■ **Records for this task**:

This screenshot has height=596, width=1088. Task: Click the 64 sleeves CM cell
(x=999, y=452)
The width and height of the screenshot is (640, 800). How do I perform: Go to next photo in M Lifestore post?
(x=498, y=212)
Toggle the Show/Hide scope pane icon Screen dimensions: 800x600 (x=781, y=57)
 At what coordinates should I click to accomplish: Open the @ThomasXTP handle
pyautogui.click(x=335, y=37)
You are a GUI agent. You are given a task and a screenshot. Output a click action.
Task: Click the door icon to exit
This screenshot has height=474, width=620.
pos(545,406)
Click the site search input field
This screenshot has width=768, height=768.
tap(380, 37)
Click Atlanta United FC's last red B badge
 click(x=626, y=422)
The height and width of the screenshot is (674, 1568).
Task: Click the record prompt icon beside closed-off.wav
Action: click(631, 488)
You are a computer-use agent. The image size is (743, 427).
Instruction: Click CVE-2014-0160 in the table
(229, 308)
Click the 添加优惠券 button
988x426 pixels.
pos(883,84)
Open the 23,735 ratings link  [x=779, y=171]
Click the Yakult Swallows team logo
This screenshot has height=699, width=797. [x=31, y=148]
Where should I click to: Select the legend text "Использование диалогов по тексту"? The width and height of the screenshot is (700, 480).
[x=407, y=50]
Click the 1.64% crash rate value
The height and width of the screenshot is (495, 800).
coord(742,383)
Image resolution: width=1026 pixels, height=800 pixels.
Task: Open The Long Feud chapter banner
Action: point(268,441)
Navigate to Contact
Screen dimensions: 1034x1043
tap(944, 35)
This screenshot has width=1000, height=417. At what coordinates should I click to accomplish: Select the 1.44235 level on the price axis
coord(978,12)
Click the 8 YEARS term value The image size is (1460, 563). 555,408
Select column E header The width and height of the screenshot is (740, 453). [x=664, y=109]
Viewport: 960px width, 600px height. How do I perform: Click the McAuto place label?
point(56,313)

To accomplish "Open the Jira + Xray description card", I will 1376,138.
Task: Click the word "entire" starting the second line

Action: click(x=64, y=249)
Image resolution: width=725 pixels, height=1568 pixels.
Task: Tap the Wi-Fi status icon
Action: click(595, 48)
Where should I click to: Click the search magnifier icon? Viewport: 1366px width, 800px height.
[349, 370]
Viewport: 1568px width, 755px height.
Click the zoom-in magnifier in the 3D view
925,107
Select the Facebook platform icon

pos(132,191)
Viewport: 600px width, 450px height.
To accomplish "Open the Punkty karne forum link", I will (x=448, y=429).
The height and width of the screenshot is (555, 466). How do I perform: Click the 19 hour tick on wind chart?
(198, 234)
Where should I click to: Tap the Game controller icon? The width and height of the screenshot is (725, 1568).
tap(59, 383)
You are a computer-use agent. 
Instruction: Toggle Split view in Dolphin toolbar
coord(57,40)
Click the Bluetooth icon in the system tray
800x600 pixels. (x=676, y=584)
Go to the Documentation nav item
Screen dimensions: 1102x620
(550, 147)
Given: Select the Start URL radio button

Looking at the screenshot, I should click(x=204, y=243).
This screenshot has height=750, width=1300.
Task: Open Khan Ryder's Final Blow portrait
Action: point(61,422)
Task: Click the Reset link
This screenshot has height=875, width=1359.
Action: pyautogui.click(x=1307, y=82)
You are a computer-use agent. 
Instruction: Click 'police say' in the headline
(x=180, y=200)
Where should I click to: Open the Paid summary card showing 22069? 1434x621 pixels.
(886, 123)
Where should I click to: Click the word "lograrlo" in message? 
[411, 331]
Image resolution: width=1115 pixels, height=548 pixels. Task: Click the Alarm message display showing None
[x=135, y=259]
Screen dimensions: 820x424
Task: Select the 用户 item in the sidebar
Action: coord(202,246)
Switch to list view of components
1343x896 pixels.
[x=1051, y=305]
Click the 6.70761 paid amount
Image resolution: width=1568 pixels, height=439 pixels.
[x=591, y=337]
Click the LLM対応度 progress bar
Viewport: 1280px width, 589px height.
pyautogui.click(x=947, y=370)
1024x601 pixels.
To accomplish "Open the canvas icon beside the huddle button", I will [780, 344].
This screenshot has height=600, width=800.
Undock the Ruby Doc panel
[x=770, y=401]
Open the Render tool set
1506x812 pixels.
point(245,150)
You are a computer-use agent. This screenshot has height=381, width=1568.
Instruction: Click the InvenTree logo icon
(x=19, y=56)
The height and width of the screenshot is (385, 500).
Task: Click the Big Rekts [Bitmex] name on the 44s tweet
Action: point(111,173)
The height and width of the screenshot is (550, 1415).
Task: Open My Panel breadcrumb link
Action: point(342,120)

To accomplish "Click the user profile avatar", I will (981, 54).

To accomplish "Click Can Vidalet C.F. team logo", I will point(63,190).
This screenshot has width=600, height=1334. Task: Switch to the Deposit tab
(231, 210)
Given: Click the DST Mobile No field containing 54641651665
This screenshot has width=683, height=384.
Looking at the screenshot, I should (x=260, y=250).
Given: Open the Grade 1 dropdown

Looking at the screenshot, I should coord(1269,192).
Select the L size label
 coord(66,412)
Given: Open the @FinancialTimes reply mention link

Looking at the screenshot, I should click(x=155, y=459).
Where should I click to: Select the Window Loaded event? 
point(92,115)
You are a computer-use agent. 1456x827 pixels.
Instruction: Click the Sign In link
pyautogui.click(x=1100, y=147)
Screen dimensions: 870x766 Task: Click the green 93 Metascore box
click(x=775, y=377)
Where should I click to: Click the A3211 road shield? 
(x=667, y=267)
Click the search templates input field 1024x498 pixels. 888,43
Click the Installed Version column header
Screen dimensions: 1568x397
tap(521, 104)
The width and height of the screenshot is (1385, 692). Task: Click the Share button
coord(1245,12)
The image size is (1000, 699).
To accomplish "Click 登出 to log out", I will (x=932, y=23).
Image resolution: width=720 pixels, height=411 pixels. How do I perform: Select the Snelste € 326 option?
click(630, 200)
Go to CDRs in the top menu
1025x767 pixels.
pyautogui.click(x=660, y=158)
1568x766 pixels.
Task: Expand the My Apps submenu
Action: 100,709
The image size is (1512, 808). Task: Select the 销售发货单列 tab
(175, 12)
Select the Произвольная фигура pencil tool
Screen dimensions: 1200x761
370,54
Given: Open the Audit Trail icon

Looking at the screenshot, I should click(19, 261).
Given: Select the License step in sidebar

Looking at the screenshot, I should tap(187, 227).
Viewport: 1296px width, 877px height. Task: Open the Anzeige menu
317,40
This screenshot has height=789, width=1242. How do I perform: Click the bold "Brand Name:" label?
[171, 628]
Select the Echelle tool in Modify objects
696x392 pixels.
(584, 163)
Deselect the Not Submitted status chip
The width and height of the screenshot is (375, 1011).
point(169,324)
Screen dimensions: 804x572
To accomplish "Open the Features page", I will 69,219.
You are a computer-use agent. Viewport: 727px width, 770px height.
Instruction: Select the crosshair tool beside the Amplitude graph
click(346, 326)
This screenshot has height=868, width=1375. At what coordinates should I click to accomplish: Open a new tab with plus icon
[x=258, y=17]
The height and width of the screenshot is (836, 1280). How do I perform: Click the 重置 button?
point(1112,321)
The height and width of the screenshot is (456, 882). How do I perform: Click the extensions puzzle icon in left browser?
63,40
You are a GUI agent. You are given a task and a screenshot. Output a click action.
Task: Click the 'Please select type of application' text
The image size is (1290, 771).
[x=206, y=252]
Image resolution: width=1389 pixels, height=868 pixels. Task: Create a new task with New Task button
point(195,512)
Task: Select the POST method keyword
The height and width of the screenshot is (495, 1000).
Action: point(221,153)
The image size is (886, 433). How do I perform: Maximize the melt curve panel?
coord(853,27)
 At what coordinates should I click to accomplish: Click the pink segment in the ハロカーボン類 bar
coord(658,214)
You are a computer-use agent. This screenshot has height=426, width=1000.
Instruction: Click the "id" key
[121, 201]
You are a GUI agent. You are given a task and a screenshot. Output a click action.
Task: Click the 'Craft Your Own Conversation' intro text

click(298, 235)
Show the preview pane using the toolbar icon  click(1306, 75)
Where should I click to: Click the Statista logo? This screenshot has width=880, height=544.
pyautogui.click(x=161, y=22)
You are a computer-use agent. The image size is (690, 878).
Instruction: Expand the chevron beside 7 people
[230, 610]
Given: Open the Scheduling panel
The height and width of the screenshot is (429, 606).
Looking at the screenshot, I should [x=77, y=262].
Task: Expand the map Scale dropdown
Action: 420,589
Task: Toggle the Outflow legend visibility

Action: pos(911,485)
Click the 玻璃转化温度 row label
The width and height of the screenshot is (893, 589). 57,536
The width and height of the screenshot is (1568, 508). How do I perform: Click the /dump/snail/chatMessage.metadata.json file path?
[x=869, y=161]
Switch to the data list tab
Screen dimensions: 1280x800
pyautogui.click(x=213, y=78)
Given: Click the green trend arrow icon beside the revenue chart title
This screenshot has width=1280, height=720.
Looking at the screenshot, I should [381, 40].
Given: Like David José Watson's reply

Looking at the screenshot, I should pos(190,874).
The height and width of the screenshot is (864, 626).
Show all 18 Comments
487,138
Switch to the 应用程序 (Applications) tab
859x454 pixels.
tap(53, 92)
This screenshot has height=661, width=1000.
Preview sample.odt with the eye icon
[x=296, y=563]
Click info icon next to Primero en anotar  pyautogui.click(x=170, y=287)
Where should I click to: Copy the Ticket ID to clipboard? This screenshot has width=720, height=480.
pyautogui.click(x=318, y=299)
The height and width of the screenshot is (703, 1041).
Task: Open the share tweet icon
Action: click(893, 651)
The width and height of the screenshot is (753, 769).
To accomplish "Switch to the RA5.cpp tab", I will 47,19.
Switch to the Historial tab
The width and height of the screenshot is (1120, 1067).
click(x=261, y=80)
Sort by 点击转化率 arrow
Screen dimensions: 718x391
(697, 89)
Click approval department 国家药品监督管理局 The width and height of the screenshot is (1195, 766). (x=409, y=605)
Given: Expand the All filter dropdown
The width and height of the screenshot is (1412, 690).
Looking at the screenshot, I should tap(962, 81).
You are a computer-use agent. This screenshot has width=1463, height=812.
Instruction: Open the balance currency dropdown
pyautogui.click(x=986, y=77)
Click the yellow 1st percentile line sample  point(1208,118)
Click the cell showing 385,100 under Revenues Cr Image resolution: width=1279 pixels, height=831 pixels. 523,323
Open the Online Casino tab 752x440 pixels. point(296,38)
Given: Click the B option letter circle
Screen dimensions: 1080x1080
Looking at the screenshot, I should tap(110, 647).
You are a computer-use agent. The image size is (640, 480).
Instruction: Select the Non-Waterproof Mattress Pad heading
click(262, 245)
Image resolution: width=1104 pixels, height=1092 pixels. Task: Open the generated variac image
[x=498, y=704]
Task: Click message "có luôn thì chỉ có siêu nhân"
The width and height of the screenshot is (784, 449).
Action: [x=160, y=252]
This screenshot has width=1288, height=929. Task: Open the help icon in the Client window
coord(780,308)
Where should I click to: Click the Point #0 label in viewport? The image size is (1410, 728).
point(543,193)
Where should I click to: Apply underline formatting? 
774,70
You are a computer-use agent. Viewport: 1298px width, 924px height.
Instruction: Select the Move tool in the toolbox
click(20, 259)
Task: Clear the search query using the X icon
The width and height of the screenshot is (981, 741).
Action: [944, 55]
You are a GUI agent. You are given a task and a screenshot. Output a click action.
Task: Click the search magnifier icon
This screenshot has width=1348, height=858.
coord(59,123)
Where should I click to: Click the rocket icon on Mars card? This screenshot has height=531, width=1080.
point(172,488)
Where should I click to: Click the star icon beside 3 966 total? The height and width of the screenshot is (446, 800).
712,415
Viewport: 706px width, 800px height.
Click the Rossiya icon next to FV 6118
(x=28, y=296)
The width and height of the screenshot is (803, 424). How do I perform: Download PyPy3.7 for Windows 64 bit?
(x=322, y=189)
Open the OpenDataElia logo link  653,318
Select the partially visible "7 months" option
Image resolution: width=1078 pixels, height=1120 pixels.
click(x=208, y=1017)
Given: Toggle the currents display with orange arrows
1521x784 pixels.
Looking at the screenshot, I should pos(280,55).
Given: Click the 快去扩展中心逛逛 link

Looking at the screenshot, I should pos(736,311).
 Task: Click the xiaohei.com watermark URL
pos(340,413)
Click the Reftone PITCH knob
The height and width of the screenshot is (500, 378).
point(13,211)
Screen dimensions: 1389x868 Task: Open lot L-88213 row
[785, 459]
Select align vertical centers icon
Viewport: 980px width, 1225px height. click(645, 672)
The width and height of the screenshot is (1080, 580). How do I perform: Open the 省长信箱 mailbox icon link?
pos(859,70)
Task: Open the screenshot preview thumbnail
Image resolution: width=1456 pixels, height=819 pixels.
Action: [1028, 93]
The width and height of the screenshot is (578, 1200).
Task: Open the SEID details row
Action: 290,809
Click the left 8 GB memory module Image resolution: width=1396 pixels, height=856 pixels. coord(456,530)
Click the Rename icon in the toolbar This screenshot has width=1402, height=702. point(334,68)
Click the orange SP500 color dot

■ **Aim of the exercise**: Only the number should be given: how many lines in the data contain the string "header".

■ **Written answer**: 2